▶ [SUPPLIED TEXT]
*** Block opens ***

The company plans on manufacturing two video cards based on the updated GPU, they will be absolutely identical in frequencies and memory size.

ATI RADEON X1950 XTX 512MB GDDR4, 650/2000 MHz, 48 pixel/8 vertex pipes/16 TMUs/16 ROPs — $449
ATI RADEON X1950 CrossFire Edition 512MB GDDR4, 650/2000 MHz, 48 pixel/8 vertex pipes/16 TMUs/16 ROPs — $449

This great price drop will lead to much lower prices for the old solutions: $399 for the X1900 XTX, $299 for the X1900 XT. Then there will appear the X1900 XT 256MB card for $279. Well... we haven't seen such a price war for a long time. I wonder what will be NVIDIA's response.

Video card

ATI RADEON X1950 XTX 512MB PCI-E

GPU: RADEON X1950 (R580+)

Interface: PCI-Express x16

GPU frequencies: 650 MHz (nominal - 650 MHz)

Memory frequencies (physical/effective): 1000 (2000) MHz (nominal - 1000 (2000) MHz)

Memory bus width: 256bit

Number of vertex pipelines: 8

Number of pixel pipelines: 48

Number of texture processors: 16

Number of ROPs: 16

Dimensions: 220x100x31mm (the last figure is the maximum thickness of a video card).

PCB color: red.

Output connectors: 2 x DVI (Dual-Link), TV-Out.

VIVO: available (RAGE Theater)

TV-out: integrated into GPU.

*** Block closes ***

Saved entries:

*** Block opens ***

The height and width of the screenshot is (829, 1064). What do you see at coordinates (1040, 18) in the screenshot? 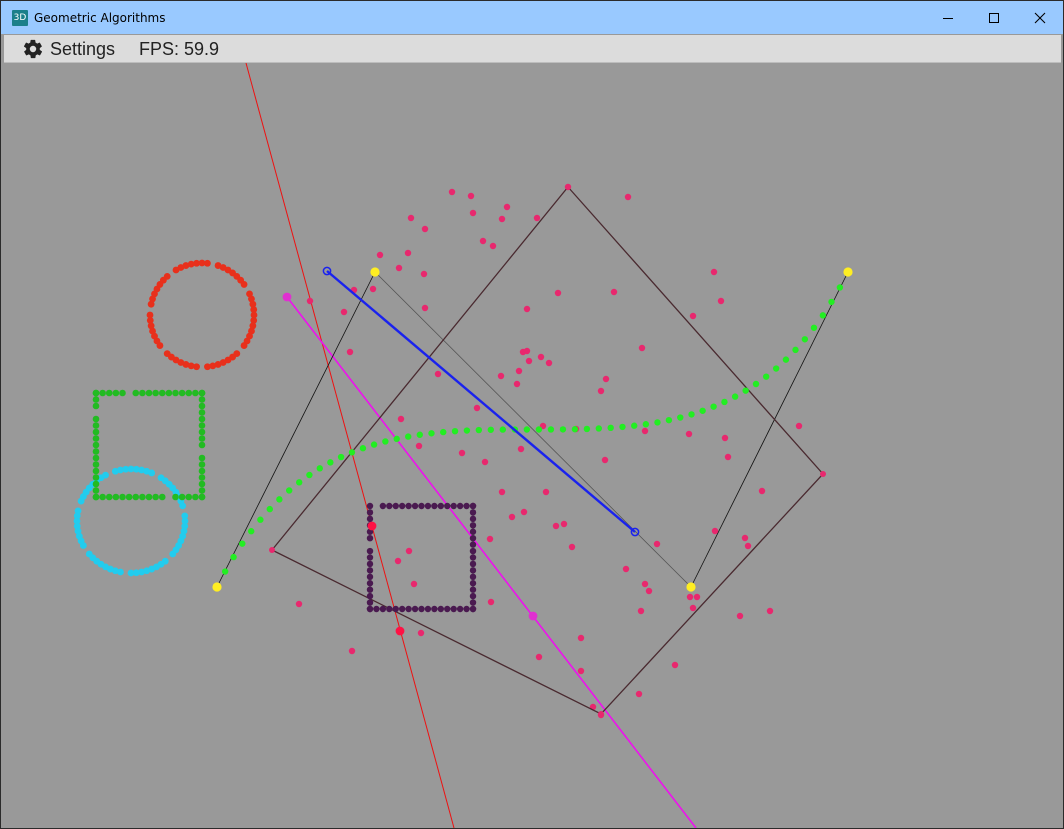
I see `close-button` at bounding box center [1040, 18].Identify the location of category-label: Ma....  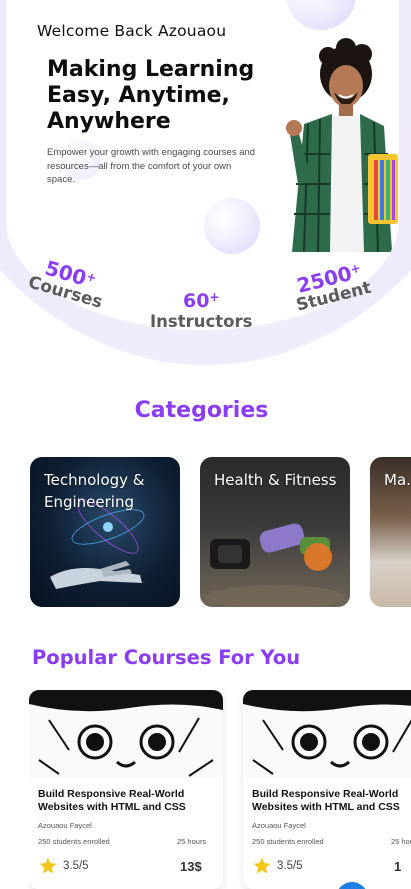
(398, 480).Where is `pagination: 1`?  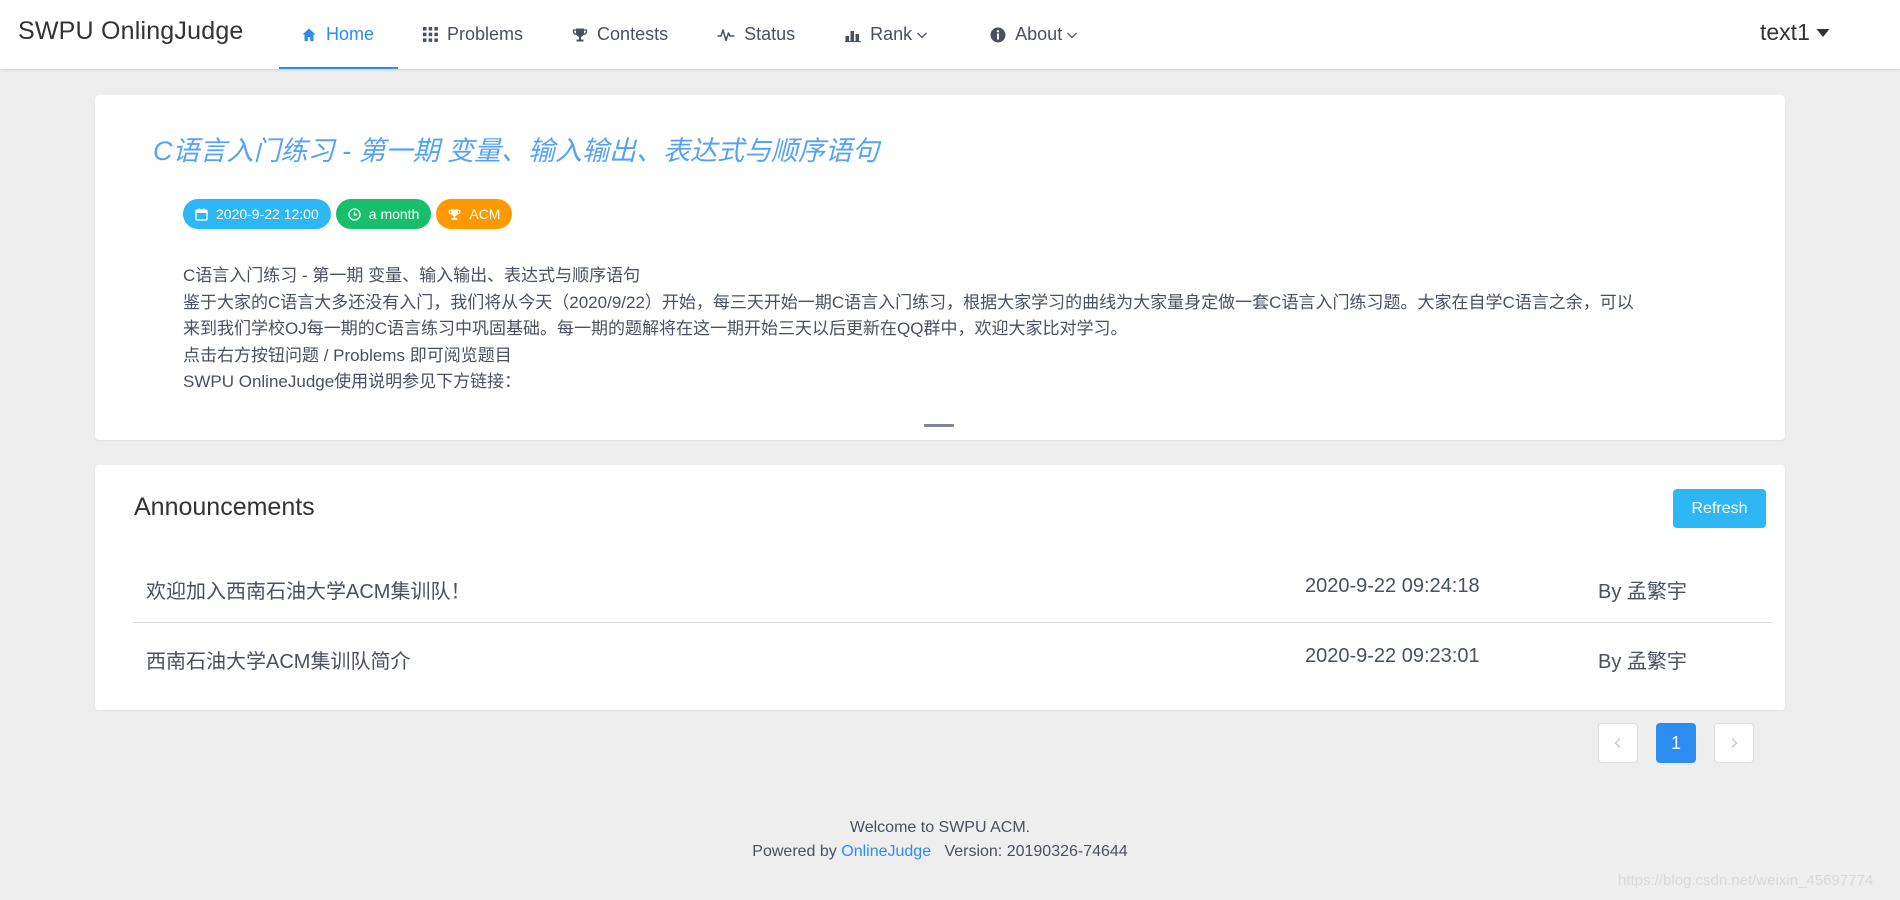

*** Block closes ***

▶ [YOUR TASK] Decide whether each statement agrees with the Radeon X1950 text. Give yes or no for each, with the deciding words quoted: (a) An X1900 XT 256MB card is to appear for $279. (b) The X1950 XTX has a 128-bit memory bus. (c) The X1950 XTX has two DVI output connectors.

▶ [ANSWER BELOW]
(a) Yes: "Then there will appear the X1900 XT 256MB card for $279."
(b) No: "Memory bus width: 256bit"
(c) Yes: "Output connectors: 2 x DVI (Dual-Link), TV-Out."